Take a photo of a barcode or cover
booking_along 's review for:
Down Under: Travels in a Sunburned Country
by Bill Bryson
adventurous
informative
medium-paced
this book was a bit of a strange one.
it sometimes had a nice humor that was entertaining and just honest enough to be funny - and than a few sentences on it something was said that’s just not okay to think, say aloud or put into writing.
it sometimes had a nice humor that was entertaining and just honest enough to be funny - and than a few sentences on it something was said that’s just not okay to think, say aloud or put into writing.
so while he doesn’t hold back to pick fun of himself just as viciously, it wasn’t my kind of humor to hear him say that he’s surprised that after traveling as far as he did to come to australia from america to not find:
at the very least people in canals. there should be unrecognizable letters on the signs and swarthy men in ropes drinking coffee from thimble-sized cups and pudding in hookahs, and rattletrap buses and potholes in the road and a real possibility of disease in everything you touch…
excuse me?
just because different cultures live differently doesnt means they are dirty or unclean!

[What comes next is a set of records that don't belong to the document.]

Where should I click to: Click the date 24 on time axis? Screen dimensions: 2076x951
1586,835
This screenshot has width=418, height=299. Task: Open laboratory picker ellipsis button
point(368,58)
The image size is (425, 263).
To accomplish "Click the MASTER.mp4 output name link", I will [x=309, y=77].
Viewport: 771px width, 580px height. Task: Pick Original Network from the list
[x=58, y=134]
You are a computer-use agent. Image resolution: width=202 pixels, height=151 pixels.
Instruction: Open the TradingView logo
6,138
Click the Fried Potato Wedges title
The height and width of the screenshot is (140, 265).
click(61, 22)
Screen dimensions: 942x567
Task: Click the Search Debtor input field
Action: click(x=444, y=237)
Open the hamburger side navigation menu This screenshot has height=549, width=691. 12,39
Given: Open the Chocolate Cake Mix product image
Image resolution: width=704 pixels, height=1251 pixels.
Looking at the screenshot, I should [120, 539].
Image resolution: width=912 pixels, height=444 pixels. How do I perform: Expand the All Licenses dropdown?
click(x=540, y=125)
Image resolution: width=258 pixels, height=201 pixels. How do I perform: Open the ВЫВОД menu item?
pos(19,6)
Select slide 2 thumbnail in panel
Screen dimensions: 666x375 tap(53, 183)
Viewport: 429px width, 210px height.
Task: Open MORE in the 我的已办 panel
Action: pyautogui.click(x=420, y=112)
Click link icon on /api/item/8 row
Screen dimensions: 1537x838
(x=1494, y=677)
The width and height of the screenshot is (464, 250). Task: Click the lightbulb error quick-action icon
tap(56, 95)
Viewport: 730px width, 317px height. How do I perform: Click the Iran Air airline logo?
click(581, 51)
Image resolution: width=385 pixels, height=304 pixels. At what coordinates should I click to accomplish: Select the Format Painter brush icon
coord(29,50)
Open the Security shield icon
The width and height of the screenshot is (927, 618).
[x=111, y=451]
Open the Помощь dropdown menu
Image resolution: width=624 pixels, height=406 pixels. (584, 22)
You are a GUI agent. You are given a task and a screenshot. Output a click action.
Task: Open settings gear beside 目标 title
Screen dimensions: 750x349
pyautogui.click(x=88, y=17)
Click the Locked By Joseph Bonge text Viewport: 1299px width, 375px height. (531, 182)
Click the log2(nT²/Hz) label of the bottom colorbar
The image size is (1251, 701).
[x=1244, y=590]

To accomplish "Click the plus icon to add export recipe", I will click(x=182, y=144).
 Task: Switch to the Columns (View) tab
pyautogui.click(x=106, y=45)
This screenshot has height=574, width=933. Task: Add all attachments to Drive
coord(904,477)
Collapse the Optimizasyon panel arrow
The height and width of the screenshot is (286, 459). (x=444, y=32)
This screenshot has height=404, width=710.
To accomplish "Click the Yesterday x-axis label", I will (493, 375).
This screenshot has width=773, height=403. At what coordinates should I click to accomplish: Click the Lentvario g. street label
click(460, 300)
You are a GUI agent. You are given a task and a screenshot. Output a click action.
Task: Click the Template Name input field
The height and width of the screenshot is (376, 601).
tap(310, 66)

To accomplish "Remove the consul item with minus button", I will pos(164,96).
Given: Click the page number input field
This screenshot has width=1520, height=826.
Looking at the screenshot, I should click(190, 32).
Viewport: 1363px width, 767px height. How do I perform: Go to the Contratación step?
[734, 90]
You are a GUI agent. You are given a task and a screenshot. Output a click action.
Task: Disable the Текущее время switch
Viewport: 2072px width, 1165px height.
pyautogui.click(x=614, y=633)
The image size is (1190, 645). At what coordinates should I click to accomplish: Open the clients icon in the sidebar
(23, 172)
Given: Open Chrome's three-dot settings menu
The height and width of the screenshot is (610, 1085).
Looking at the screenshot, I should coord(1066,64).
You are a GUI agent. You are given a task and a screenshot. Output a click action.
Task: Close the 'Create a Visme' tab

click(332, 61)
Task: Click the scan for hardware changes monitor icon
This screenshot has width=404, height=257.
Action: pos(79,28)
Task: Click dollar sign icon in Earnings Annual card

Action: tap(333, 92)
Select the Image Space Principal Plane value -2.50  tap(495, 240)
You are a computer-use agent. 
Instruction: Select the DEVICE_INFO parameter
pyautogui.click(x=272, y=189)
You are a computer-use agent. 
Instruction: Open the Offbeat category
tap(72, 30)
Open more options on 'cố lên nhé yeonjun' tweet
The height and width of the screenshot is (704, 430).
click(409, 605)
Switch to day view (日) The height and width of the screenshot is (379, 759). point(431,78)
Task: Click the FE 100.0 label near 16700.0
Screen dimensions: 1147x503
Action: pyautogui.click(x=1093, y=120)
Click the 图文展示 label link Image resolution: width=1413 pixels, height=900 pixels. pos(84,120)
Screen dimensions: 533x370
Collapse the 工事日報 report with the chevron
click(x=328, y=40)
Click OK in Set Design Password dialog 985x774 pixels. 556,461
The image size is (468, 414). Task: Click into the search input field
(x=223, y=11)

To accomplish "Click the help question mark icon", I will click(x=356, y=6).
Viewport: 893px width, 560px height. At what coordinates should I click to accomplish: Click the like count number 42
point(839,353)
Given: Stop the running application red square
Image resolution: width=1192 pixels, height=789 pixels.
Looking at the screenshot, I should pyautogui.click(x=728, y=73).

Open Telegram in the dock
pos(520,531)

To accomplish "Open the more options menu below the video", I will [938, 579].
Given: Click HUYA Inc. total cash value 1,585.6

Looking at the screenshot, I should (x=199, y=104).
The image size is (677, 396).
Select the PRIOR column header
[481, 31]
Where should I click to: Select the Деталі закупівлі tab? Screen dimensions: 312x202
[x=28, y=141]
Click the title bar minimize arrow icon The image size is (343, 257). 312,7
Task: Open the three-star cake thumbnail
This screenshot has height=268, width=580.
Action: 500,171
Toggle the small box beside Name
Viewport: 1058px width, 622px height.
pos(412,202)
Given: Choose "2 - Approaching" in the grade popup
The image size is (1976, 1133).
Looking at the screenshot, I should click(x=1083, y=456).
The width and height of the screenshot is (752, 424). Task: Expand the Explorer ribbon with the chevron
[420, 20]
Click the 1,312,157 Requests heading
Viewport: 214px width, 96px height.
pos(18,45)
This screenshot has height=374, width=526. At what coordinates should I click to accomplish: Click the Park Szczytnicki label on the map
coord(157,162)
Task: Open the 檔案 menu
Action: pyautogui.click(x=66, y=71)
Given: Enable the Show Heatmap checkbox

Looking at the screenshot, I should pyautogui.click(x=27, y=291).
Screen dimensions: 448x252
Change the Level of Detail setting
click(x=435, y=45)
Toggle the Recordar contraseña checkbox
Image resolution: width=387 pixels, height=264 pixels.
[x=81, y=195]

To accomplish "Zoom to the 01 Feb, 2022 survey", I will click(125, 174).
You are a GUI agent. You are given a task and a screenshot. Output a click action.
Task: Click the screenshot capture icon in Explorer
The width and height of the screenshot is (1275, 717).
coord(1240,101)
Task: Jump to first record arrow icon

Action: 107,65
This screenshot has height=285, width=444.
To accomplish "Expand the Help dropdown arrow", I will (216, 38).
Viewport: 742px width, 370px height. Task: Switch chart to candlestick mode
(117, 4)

and just because your immune system from another country might he not be equipped to handle the daily and typical environment of that country doesn’t make it so either.
if that’s the case america is at least as other countries were just describe by the authors to anyone outside that country!
it just doesn’t sit well with me when a travel writer says something like this and while it might be meant to be funny… i honestly just feel as if the author believes very deeply that some countries and ways to live are way superior than others.
just because you don’t like living that way dienst give you the right to decide what’s safe, clean and sanitary.
and it goes in with:
-but no, it’s not like that at all. this is comfortable and clean and familiar.
mhm.
look i get that not all humor is for everyone and i hope this was meant to be humorous.
but there is poking fun and than there is actually being mean.
this sounded to me very much like a privileged white guy feels uncomfortable outside his typically known USA lifestyle and comforts and is surprised if other countries have them OR don’t live that way and don’t want to either.
there were other aspects of the book i enjoyed thought.
i liked how he brought in historical facts, how he reminded the reader that just because at a certain time white men discovered australia doesn’t mean that’s the moment it started to exist or had it’s first humans on the land.
it shares in a humorous tone the dangerous aspects of life in an area with too many poisonous animals and overall dangerous things and how utterly unprepared any outsider might feel faced with all those things that in other areas of the world are seen as horrifically dangerous and to avoid things/animals/plants and are just part of every day life in australia.
so this book had its good moments.
it had an entertaining voice -for the most part- and shared interesting facts and information and was overall an entertaining read.
i just wish the author wouldn’t try to be funny or humorous with some topics in a way he -hopefully- tried to be because that would have made the book better.